Fear can be paralyzing, keeping us from moving forward, from reaching our dreams, or even taking the first steps to reach our dream. Fear appears as concern that we will not be liked, that we are not good enough, that what we are doing is wrong. These fears often stem from low feeling of self-worth and feelings of being “less than.” As we strengthen our feelings of esteem and worthiness, these fears lessen.

False Evidence Appearing Real. Often, it is the anticipation of an upcoming event which takes us to fear. We imagine every negative thing that could occur, until soon, we have taken ourselves to great fear, sometimes to feelings of of impending doom. In these situations, we would do well to stop ourselves from imagining how an event will turn out and instead, open ourselves to the possibilities that can occur. This requires an attitude of openness, of willingness to see things in a new light, without anticipation. It requires that one be open to any outcome.  One would do well to look within, rather than without, at that up-coming event, to locate any sources of unrest, of fear.

Understanding fear when it arises is useful, so one can choose how to handle it… Is it false evidence appearing real, or a truly dangerous situation? If we identify it is related to a low self-esteem, we can work on our beliefs and feelings about ourselves. If it arises out of the desire to follow a dream, one can summon courage and take the action anyway. Once we do this a few times, fear begins to recede. It becomes easier to call upon courage and to walk through the fear that arises.

To all of you new to my blog, allow me to acquaint you. We are blogging through my book, Opening the Gates of the Heart: A Journey of Healing, topic by topic as they appear in the book. We are starting over today; we are at the beginning of the book. Join me as we travel the path from fear to hope to peace.  Is that what you look for in your life? Peace?


Divine Intervention Through Photography and Journaling


How did Divine intervention through photography and journaling lead to my book?

It was soon after my epiphany in November, 2004, which occurred quite unexpectedly. One morning while journaling, I wrote, “I have spent a lifetime spinning webs of terror and shame between the spires that stand as sentinels to my heart.”

This sentence was quite powerful because I had recently entitled my favorite image of a gate – one with several spider webs – Webs of Fear. I realized that the sentence I had written defined the image, giving it voice beyond the visual element.

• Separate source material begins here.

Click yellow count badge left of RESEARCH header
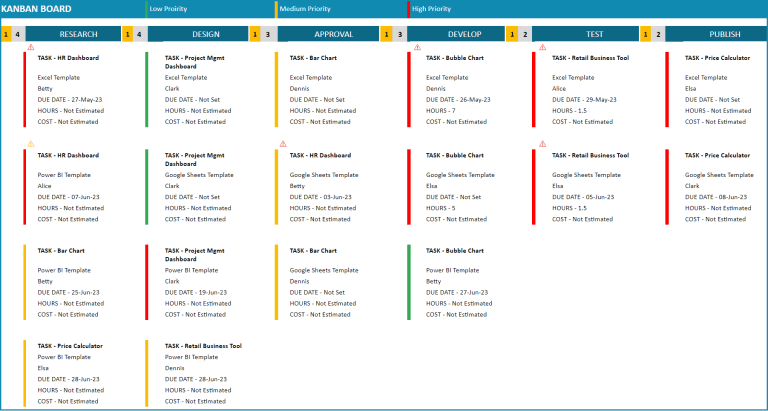pos(6,34)
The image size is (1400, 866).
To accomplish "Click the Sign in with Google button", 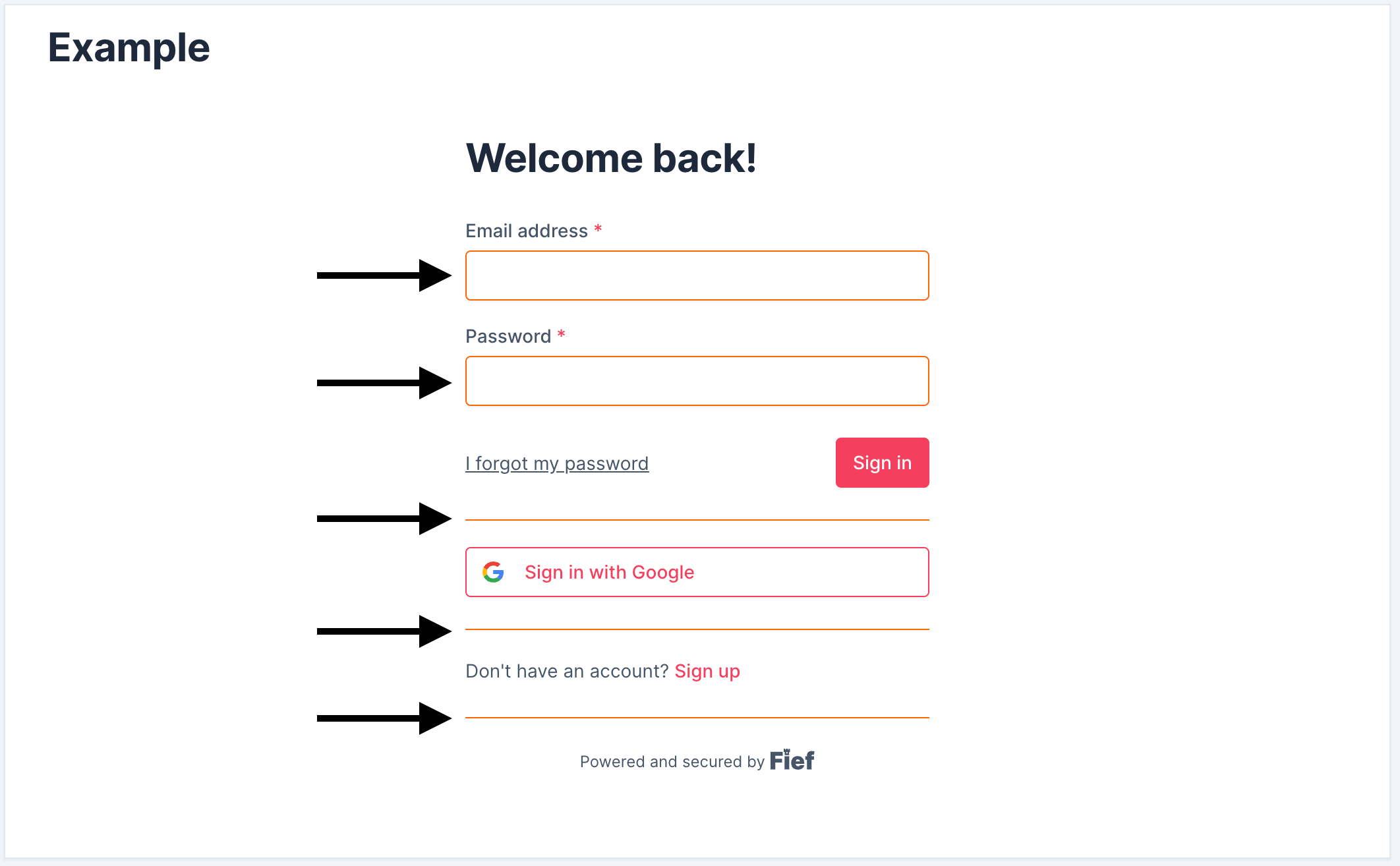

This prompted me to review all of my journals and to extract anything that might be used to describe a previously titled gate image. With few exceptions, the prose that appears in Opening the Gates of the Heart comes from my journals, written as pleas to treat myself and others more kindly, with more tolerance, respect and love.

Furthermore, most of the prose was written before both the image was titled and before the insight occurred which led to the merging of the photographs and prose. In other words, most of the prose was not written to fit with an image. It just happened that the prose fit and described each gate.

After my epiphany, the birth of the idea to compile the images and prose to produce a book came about. Opening the Gates of the Heart has woven together an internal exploration and healing from past trauma through my journaling with visual inspiration in the form of photographs.

I neither designed nor engineered any part of this book; rather, it happened because of my willingness to be open to my inner search, because of my passion for photography and the gates and because I acted upon what cam across my path. I attribute this to none other than Divine intervention.

How else could these journal entries match the photographs? I cannot explain it, can you?